Time to reflect on 1918 influenza pandemic
One hundred years ago the influenza pandemic killed an estimated 9000 New Zealanders during this country’s largest public health crisis, says Manatū Taonga Ministry for Culture and Heritage chief historian Neill Atkinson.
“The majority of deaths occurred between October and December 1918, so as we come into this period a century later it’s important to reflect on and commemorate this major event in our history,” Neill Atkinson says.
“No other event has claimed so many New Zealand lives in such a short time. More than half as many New Zealanders died from influenza in three months as died while serving during the four years of the First World War.”
The commemoration has links to the First World War. It acknowledges the impact the flu pandemic had on Western Samoa, which resulted in the death of a quarter of Western Samoa’s population. A dance piece called ‘1918’ by Pacific performing arts group Le Moana will be showcased at Pukeahu National War Memorial Park in early November to mark this tragic event.

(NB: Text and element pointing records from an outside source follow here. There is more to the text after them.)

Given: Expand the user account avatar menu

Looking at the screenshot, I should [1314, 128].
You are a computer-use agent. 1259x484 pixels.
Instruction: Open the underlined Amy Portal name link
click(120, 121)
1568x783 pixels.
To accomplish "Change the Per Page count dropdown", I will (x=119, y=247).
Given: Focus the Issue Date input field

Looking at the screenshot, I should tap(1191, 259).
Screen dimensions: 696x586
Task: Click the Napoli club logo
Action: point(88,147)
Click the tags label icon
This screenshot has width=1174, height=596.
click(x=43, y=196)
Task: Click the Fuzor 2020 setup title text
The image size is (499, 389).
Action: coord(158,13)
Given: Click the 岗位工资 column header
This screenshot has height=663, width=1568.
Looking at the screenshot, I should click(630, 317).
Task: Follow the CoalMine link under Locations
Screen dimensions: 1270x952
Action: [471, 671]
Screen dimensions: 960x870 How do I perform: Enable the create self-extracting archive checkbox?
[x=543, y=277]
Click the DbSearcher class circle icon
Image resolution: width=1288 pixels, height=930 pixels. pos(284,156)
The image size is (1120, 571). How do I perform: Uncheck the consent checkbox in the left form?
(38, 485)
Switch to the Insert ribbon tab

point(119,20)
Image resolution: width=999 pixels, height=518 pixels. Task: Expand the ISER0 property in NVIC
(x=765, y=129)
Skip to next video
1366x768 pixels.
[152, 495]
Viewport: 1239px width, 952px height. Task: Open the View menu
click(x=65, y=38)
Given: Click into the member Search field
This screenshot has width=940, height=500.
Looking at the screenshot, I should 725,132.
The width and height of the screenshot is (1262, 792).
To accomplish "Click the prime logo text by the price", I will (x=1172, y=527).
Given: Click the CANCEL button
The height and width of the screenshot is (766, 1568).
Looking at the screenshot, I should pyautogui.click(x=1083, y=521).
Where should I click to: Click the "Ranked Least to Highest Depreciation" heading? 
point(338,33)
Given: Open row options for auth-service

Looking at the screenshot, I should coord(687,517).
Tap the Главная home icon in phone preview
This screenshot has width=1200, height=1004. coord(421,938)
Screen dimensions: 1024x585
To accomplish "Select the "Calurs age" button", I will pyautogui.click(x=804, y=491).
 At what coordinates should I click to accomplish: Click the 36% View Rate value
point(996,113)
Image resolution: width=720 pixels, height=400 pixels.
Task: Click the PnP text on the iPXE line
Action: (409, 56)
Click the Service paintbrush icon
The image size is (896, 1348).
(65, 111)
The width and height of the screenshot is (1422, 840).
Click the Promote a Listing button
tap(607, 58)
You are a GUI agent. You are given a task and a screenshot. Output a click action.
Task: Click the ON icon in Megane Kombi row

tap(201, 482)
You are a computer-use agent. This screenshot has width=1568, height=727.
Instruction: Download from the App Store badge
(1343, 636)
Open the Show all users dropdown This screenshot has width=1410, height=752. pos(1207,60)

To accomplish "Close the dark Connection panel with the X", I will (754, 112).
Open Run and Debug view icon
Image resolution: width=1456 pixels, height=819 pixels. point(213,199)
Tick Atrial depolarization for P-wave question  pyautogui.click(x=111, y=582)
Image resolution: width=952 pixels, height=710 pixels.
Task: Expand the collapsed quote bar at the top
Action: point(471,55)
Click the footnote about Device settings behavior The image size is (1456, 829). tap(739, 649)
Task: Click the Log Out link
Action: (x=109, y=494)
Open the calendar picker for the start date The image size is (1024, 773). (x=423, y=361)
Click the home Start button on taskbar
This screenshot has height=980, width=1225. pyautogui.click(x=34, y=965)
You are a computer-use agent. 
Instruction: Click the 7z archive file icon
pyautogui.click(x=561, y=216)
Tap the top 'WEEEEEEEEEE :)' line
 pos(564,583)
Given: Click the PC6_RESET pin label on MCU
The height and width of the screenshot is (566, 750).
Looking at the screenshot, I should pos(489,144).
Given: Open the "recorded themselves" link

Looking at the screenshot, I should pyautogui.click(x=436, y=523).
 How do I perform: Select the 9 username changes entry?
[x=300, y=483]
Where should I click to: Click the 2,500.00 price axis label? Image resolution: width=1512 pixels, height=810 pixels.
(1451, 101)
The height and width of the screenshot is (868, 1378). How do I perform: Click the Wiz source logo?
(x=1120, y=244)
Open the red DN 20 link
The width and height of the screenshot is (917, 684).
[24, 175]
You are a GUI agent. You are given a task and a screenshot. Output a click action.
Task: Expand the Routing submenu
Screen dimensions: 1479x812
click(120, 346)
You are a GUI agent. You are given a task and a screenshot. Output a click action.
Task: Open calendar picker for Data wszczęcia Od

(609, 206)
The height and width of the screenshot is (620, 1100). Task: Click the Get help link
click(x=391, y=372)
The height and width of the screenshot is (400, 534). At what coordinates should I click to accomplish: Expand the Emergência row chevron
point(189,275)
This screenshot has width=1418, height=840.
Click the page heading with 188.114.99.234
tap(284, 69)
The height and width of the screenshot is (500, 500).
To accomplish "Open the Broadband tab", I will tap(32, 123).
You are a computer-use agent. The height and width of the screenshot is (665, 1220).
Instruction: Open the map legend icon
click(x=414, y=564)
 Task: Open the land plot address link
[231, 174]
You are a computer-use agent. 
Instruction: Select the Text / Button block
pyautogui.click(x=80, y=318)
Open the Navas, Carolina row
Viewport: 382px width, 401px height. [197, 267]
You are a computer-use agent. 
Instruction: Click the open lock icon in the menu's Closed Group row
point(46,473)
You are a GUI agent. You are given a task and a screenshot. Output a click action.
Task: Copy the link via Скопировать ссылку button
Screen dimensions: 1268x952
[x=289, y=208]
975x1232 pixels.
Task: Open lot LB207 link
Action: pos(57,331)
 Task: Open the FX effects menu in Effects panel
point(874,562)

“A number of events will be happening throughout the country to remember the pandemic and inform the public. These include performances, public talks, digital storybooks and guided walks to remember the lives of those lost.
“We are planning to have a plaque to commemorate the influenza pandemic installed at Pukeahu early next year.
“The commemoration is also a reminder that we remain at risk from influenza viruses, and need to be aware of the ways that risk can be minimised by seasonal flu vaccines, good hygiene practices like cough and sneeze etiquette, and being prepared to look after yourself and family,” Neill Atkinson says.